Small-flower death camas

Scientific classification
- Kingdom: Plantae
- Clade: Tracheophytes
- Clade: Angiosperms
- Clade: Monocots
- Order: Liliales
- Family: Melanthiaceae
- Genus: Toxicoscordion
- Species: T. fontanum
- Binomial name: Toxicoscordion fontanum (Eastw.) Zomlefer & Judd
- Synonyms: Zigadenus fontanus Eastw.; Zygadenus fontanus Eastw., alternate spelling; Zigadenus micranthus var. fontanus (Eastw.) O.S. Walsh ex McNeal;

= Toxicoscordion fontanum =

- Genus: Toxicoscordion
- Species: fontanum
- Authority: (Eastw.) Zomlefer & Judd
- Synonyms: Zigadenus fontanus Eastw., Zygadenus fontanus Eastw., alternate spelling, Zigadenus micranthus var. fontanus (Eastw.) O.S. Walsh ex McNeal

Species of plant

Toxicoscordion fontanum, common name small-flower death camas, is a rare plant species known only from serpentine marshes in California.
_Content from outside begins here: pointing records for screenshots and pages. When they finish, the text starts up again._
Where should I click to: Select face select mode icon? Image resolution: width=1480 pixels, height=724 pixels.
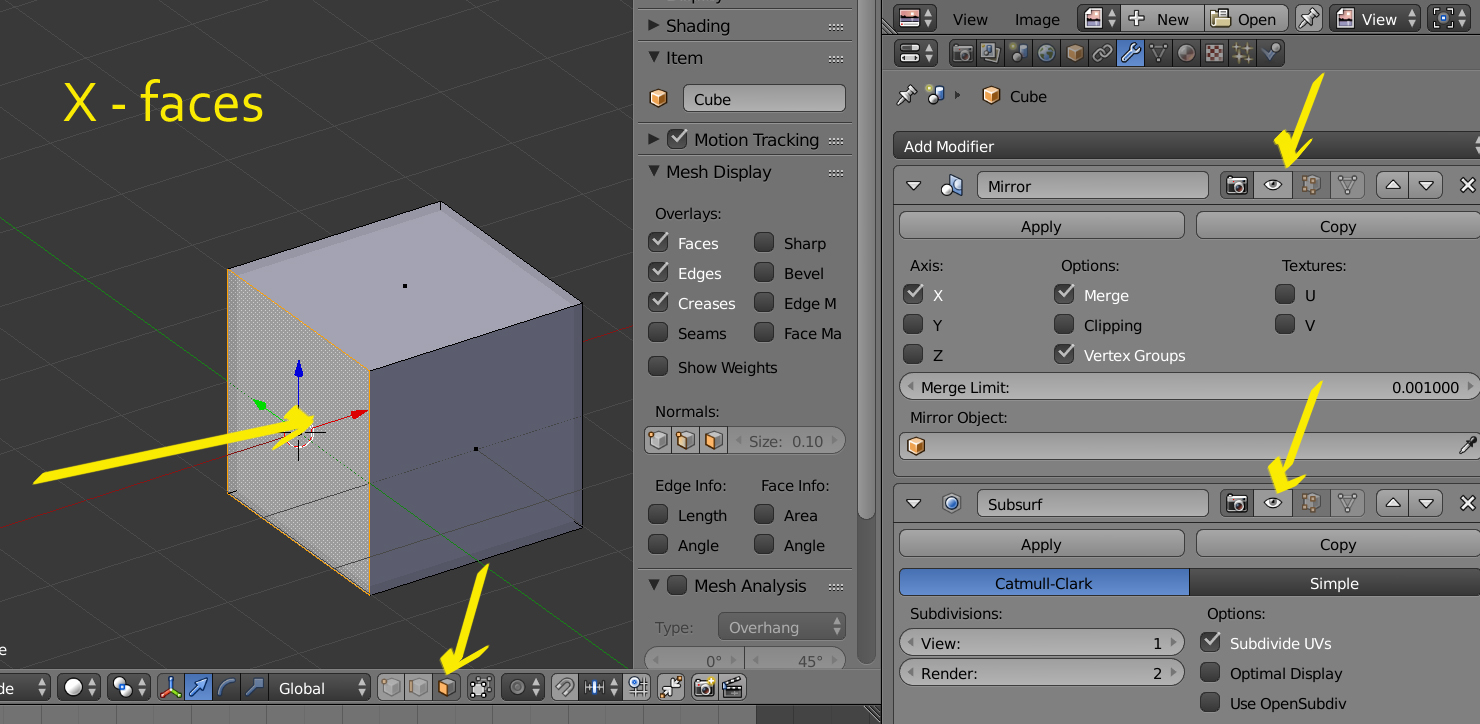pyautogui.click(x=447, y=687)
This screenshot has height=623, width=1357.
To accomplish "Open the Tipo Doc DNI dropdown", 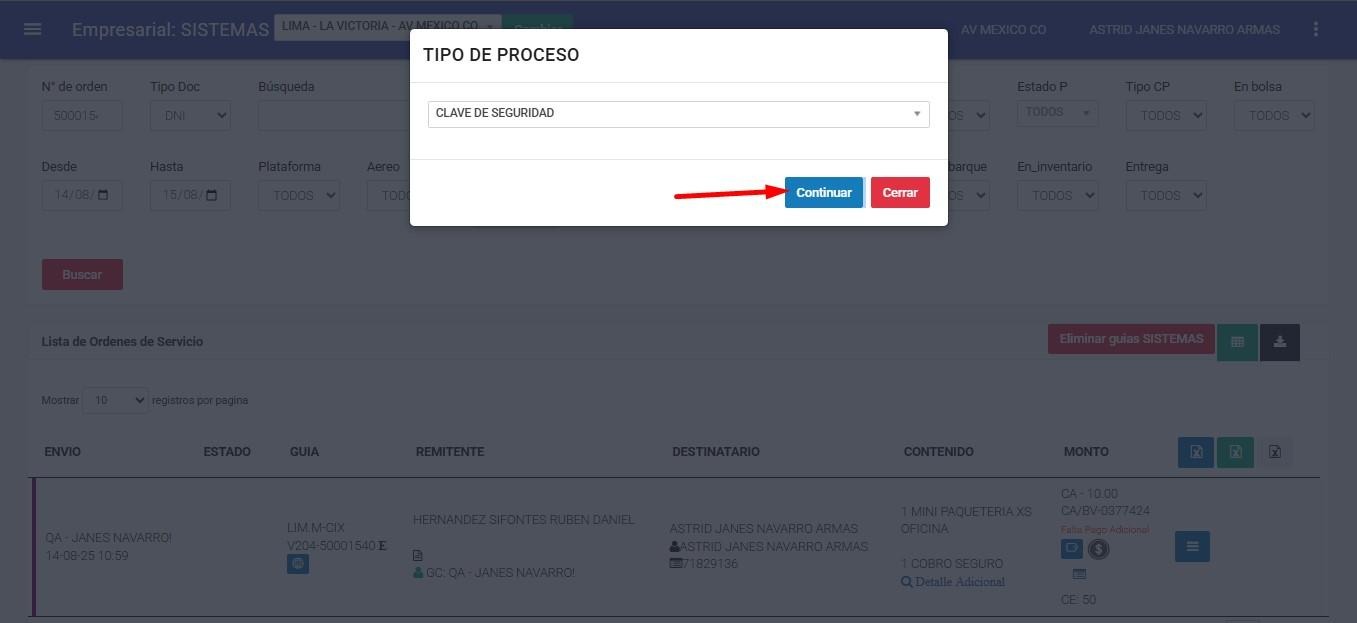I will tap(190, 115).
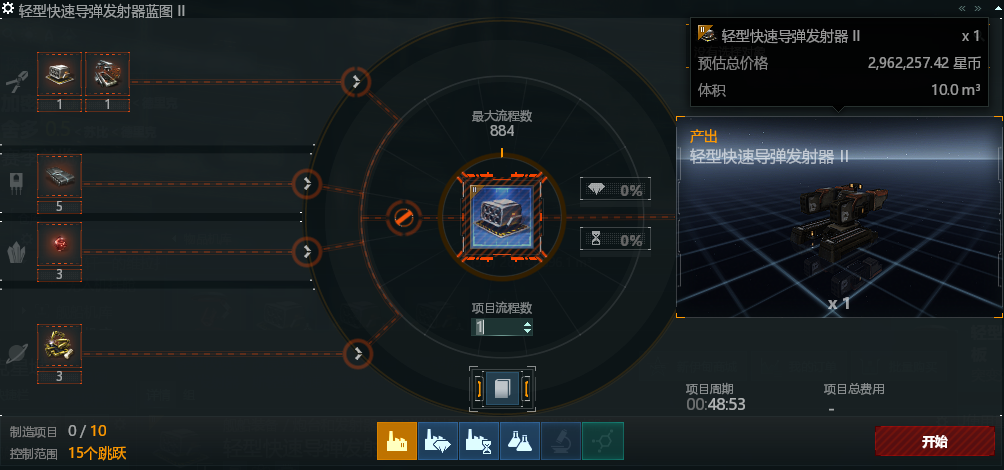Select the Copying activity flask icon
This screenshot has height=470, width=1004.
point(520,441)
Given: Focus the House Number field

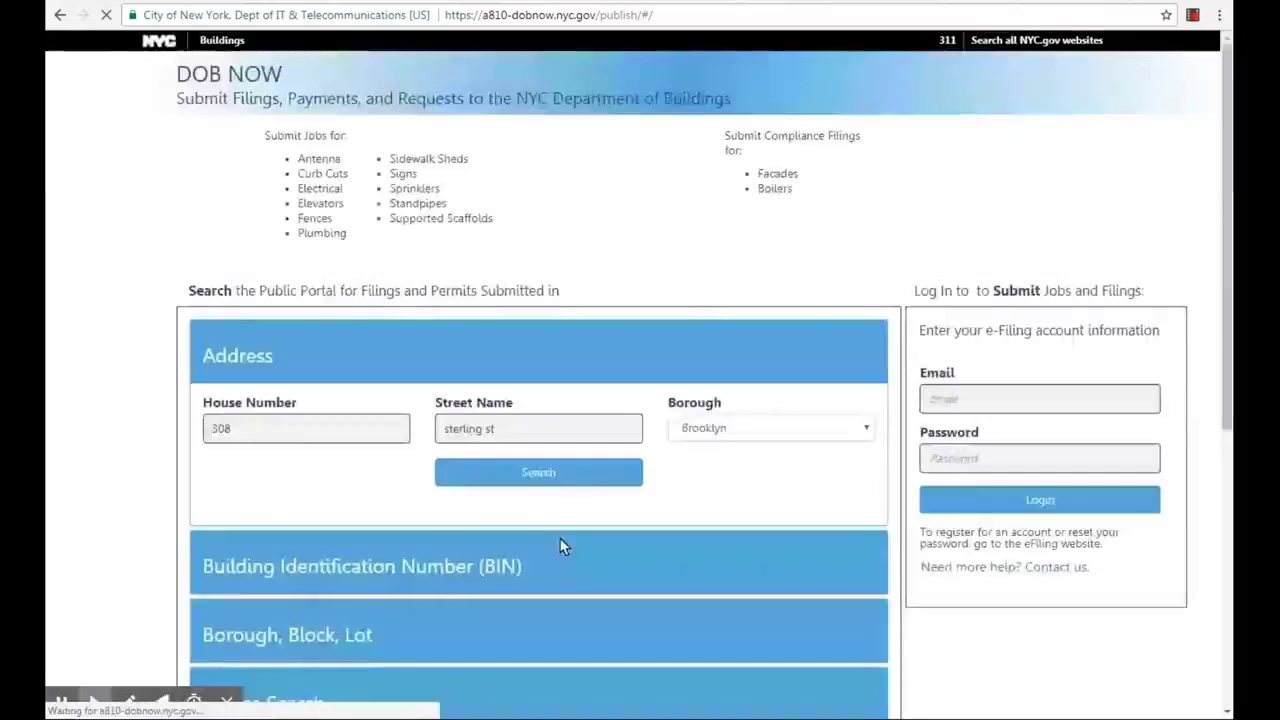Looking at the screenshot, I should [x=306, y=429].

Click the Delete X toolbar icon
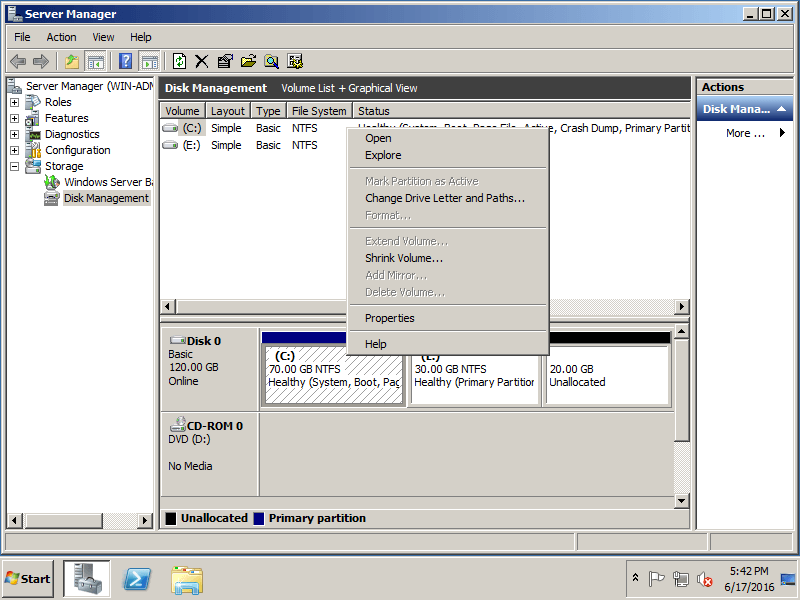202,62
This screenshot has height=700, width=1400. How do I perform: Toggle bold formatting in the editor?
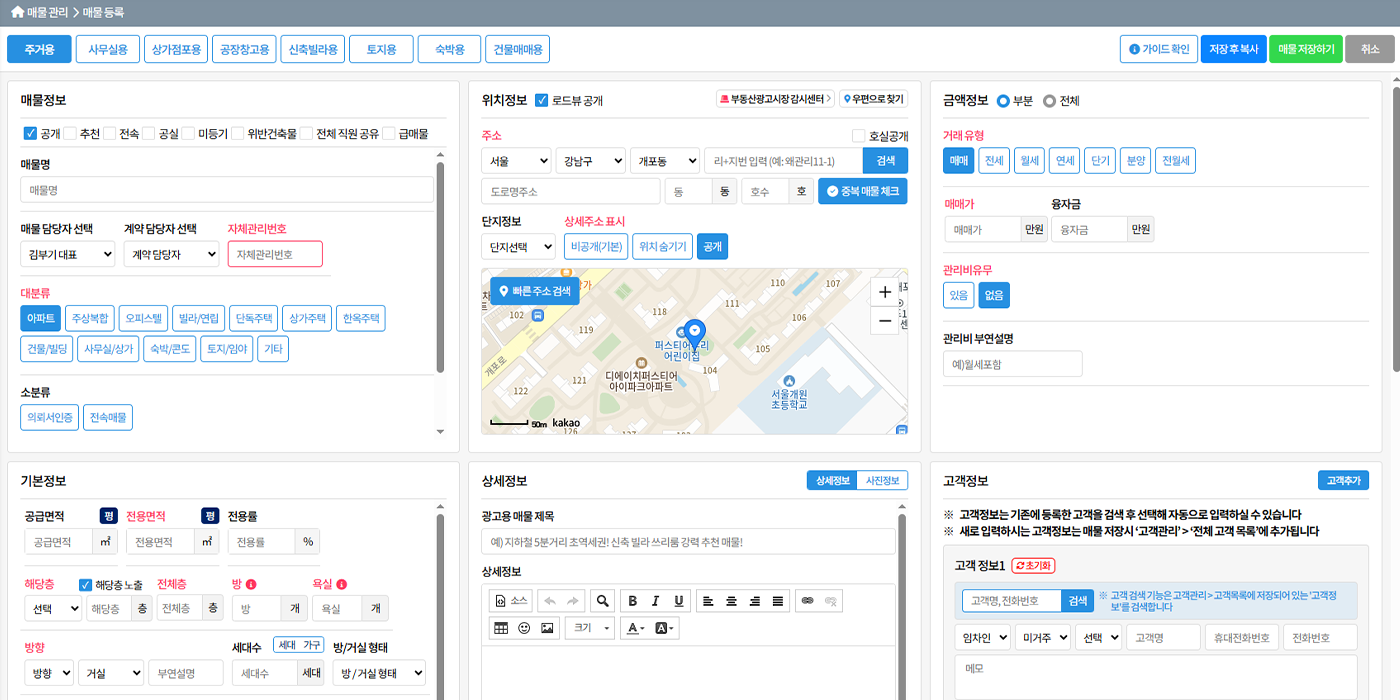[x=632, y=601]
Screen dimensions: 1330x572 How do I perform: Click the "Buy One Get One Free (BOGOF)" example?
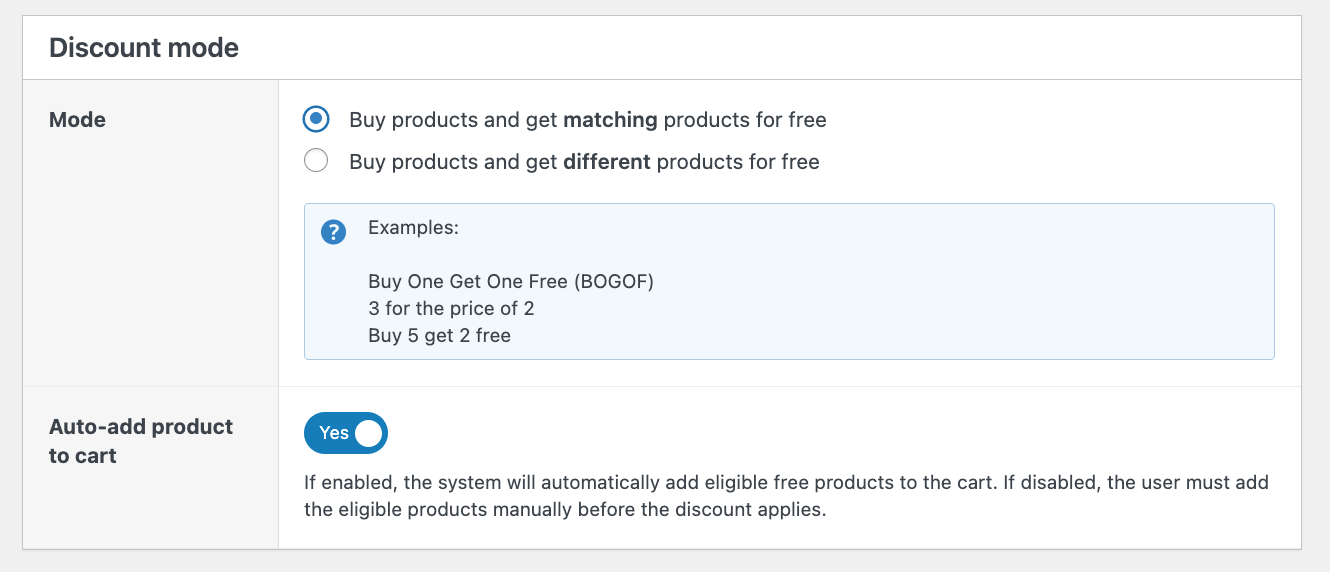click(x=510, y=282)
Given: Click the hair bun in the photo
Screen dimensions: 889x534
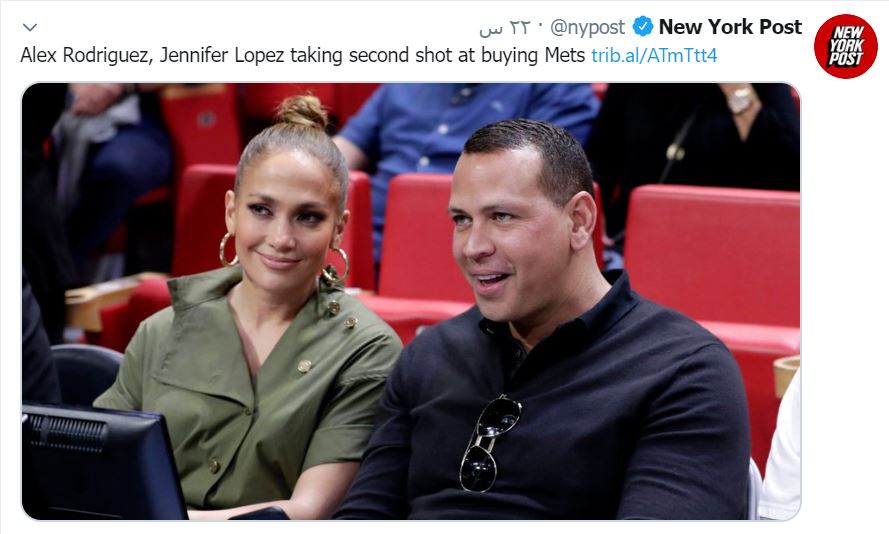Looking at the screenshot, I should 302,112.
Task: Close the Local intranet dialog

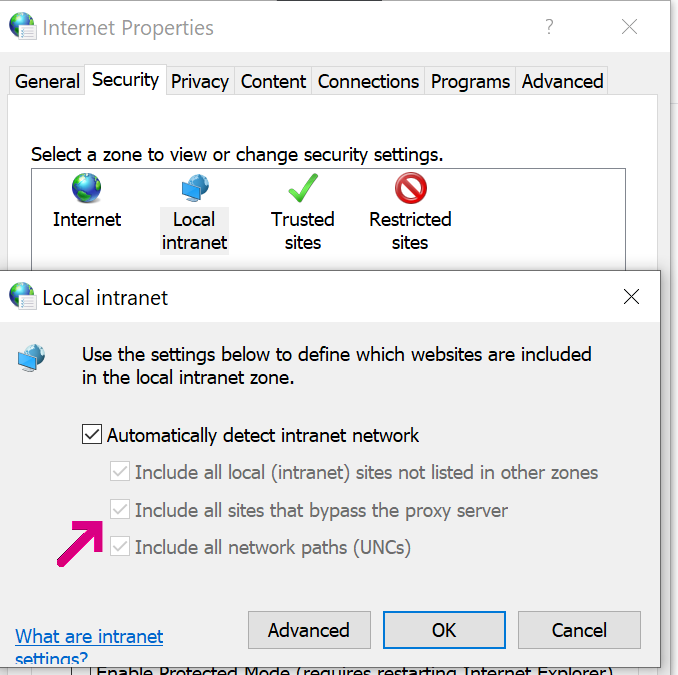Action: pyautogui.click(x=631, y=297)
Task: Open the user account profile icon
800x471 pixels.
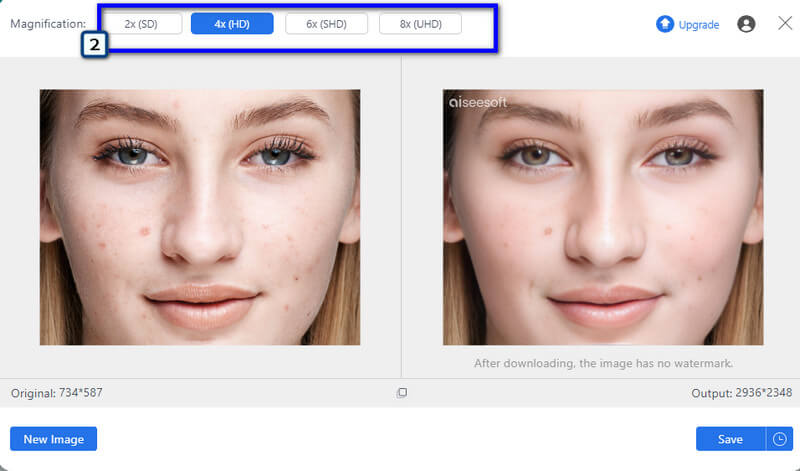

It is found primarily in the Coast Ranges from Mendocino County to San Luis Obispo County, with an additional report of an isolated population in the Sierra Nevada foothills in Kern County east of Bakersfield.

Toxicoscordion fontanum is a bulb-forming perennial herb. Bulbs are egg-shaped, up to 40 mm (1.6 inches) long, not clumped together. Inflorescences are paniculate, sometimes with as many as 100 flowers. Tepals are cream-colored, up to 12 mm (0.5 inches) long; filaments shorter than the tepals.

==Toxicity==

As with many other species formerly included in Zigadenus, this species is highly toxic and potentially lethal to humans and to livestock. Some people have eaten it confusing it with wild onion, Allium spp. Zigadenus, despite Toxicoscordion not having the characteristic onion scent associated with Allium spp.

==Ecology==

It is not unusual to find species that specialize in growing on serpentine soil. There are scattered pocket of this soil in various parts of California, Oregon, and elsewhere. Metamorphic rocks such as serpentinite are formed well below the earth's surface then carried upward by geologic activity. Soils made from such rocks tend to be low in nutrients such as nitrogen, potassium and phosphorus but high in nickel and chromium. Such conditions are toxic to most plants, but some species such as T. fontanum have evolved with adaptations allowing them to tolerate serpentine soils.